*What to produce:* Where the line containing "Task: Collapse the Моя группа panel" appears, start copying; continue through the last line below and copy nothing else.

*Material shown:*

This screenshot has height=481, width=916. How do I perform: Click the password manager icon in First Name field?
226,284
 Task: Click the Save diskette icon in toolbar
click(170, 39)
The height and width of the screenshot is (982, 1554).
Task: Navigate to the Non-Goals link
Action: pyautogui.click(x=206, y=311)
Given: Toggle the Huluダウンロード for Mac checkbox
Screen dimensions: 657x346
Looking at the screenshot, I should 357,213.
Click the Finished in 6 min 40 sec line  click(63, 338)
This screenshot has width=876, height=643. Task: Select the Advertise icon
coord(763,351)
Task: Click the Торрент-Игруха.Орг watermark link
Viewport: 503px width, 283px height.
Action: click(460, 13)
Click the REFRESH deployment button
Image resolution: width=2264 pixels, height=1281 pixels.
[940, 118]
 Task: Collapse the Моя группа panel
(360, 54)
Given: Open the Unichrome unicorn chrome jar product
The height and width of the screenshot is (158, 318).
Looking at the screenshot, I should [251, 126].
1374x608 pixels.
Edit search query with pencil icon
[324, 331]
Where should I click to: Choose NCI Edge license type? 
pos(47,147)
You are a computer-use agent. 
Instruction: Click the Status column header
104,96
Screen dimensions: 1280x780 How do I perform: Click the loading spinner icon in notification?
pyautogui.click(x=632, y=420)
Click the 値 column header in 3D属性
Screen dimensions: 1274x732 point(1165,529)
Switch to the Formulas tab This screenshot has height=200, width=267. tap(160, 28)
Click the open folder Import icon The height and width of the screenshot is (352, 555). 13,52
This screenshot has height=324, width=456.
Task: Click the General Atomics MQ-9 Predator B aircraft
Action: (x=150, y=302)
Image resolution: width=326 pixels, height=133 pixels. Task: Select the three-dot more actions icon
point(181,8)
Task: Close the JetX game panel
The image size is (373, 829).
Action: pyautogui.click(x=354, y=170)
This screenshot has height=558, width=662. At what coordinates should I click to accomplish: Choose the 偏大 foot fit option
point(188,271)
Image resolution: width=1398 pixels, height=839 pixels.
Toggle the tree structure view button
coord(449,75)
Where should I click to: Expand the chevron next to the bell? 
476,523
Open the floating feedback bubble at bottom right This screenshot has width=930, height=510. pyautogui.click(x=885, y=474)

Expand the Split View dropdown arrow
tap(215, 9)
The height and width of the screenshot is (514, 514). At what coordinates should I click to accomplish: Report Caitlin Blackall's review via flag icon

*Answer box:*
 Task: Collapse the Моя группа panel
(360, 54)
Given: Open the Unichrome unicorn chrome jar product
The height and width of the screenshot is (158, 318).
Looking at the screenshot, I should [251, 126].
1374x608 pixels.
Edit search query with pencil icon
[324, 331]
Where should I click to: Choose NCI Edge license type? 
pos(47,147)
You are a computer-use agent. 
Instruction: Click the Status column header
104,96
Screen dimensions: 1280x780 How do I perform: Click the loading spinner icon in notification?
pyautogui.click(x=632, y=420)
Click the 値 column header in 3D属性
Screen dimensions: 1274x732 point(1165,529)
Switch to the Formulas tab This screenshot has height=200, width=267. tap(160, 28)
Click the open folder Import icon The height and width of the screenshot is (352, 555). 13,52
This screenshot has height=324, width=456.
Task: Click the General Atomics MQ-9 Predator B aircraft
Action: (x=150, y=302)
Image resolution: width=326 pixels, height=133 pixels. Task: Select the three-dot more actions icon
point(181,8)
Task: Close the JetX game panel
The image size is (373, 829).
Action: pyautogui.click(x=354, y=170)
This screenshot has height=558, width=662. At what coordinates should I click to accomplish: Choose the 偏大 foot fit option
point(188,271)
Image resolution: width=1398 pixels, height=839 pixels.
Toggle the tree structure view button
coord(449,75)
Where should I click to: Expand the chevron next to the bell? 
476,523
Open the floating feedback bubble at bottom right This screenshot has width=930, height=510. pyautogui.click(x=885, y=474)

Expand the Split View dropdown arrow
tap(215, 9)
The height and width of the screenshot is (514, 514). At what coordinates should I click to accomplish: Report Caitlin Blackall's review via flag icon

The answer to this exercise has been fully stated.